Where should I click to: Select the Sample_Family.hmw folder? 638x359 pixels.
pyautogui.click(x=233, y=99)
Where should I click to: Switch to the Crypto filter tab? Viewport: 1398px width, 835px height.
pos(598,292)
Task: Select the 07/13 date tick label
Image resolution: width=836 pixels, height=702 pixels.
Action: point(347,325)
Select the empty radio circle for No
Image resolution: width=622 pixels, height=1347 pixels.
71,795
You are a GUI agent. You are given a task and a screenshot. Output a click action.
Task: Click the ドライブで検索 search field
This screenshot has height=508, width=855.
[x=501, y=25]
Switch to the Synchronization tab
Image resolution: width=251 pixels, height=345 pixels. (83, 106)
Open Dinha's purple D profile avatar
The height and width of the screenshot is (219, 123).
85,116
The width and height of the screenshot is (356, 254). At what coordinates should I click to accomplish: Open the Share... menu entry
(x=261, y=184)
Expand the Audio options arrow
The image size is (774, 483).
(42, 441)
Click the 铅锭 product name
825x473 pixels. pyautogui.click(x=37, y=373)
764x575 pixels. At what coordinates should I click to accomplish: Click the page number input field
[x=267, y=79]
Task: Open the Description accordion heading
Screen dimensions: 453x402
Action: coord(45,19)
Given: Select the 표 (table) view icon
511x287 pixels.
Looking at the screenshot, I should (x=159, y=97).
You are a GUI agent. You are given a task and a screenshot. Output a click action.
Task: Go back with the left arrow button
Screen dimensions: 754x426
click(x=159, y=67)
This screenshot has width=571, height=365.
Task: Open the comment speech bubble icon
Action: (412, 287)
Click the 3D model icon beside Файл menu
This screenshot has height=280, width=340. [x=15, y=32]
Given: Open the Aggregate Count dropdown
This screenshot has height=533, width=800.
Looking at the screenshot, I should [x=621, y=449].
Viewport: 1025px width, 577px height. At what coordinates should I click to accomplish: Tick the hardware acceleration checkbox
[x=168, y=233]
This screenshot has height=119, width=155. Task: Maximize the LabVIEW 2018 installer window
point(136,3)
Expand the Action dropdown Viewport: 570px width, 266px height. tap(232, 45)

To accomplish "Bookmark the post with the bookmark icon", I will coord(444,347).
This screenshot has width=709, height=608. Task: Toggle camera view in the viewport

----

Assigned task: The full listing above is to be given again exactly.

Task response:
Where should I click to: Select the Sample_Family.hmw folder? 638x359 pixels.
pyautogui.click(x=233, y=99)
Where should I click to: Switch to the Crypto filter tab? Viewport: 1398px width, 835px height.
pos(598,292)
Task: Select the 07/13 date tick label
Image resolution: width=836 pixels, height=702 pixels.
Action: point(347,325)
Select the empty radio circle for No
Image resolution: width=622 pixels, height=1347 pixels.
71,795
You are a GUI agent. You are given a task and a screenshot. Output a click action.
Task: Click the ドライブで検索 search field
This screenshot has height=508, width=855.
[x=501, y=25]
Switch to the Synchronization tab
Image resolution: width=251 pixels, height=345 pixels. (83, 106)
Open Dinha's purple D profile avatar
The height and width of the screenshot is (219, 123).
85,116
The width and height of the screenshot is (356, 254). At what coordinates should I click to accomplish: Open the Share... menu entry
(x=261, y=184)
Expand the Audio options arrow
The image size is (774, 483).
(42, 441)
Click the 铅锭 product name
825x473 pixels. pyautogui.click(x=37, y=373)
764x575 pixels. At what coordinates should I click to accomplish: Click the page number input field
[x=267, y=79]
Task: Open the Description accordion heading
Screen dimensions: 453x402
Action: coord(45,19)
Given: Select the 표 (table) view icon
511x287 pixels.
Looking at the screenshot, I should (x=159, y=97).
You are a GUI agent. You are given a task and a screenshot. Output a click action.
Task: Go back with the left arrow button
Screen dimensions: 754x426
click(x=159, y=67)
This screenshot has width=571, height=365.
Task: Open the comment speech bubble icon
Action: (412, 287)
Click the 3D model icon beside Файл menu
This screenshot has height=280, width=340. [x=15, y=32]
Given: Open the Aggregate Count dropdown
This screenshot has height=533, width=800.
Looking at the screenshot, I should [x=621, y=449].
Viewport: 1025px width, 577px height. At what coordinates should I click to accomplish: Tick the hardware acceleration checkbox
[x=168, y=233]
This screenshot has height=119, width=155. Task: Maximize the LabVIEW 2018 installer window
point(136,3)
Expand the Action dropdown Viewport: 570px width, 266px height. tap(232, 45)

To accomplish "Bookmark the post with the bookmark icon", I will coord(444,347).
This screenshot has width=709, height=608. Task: Toggle camera view in the viewport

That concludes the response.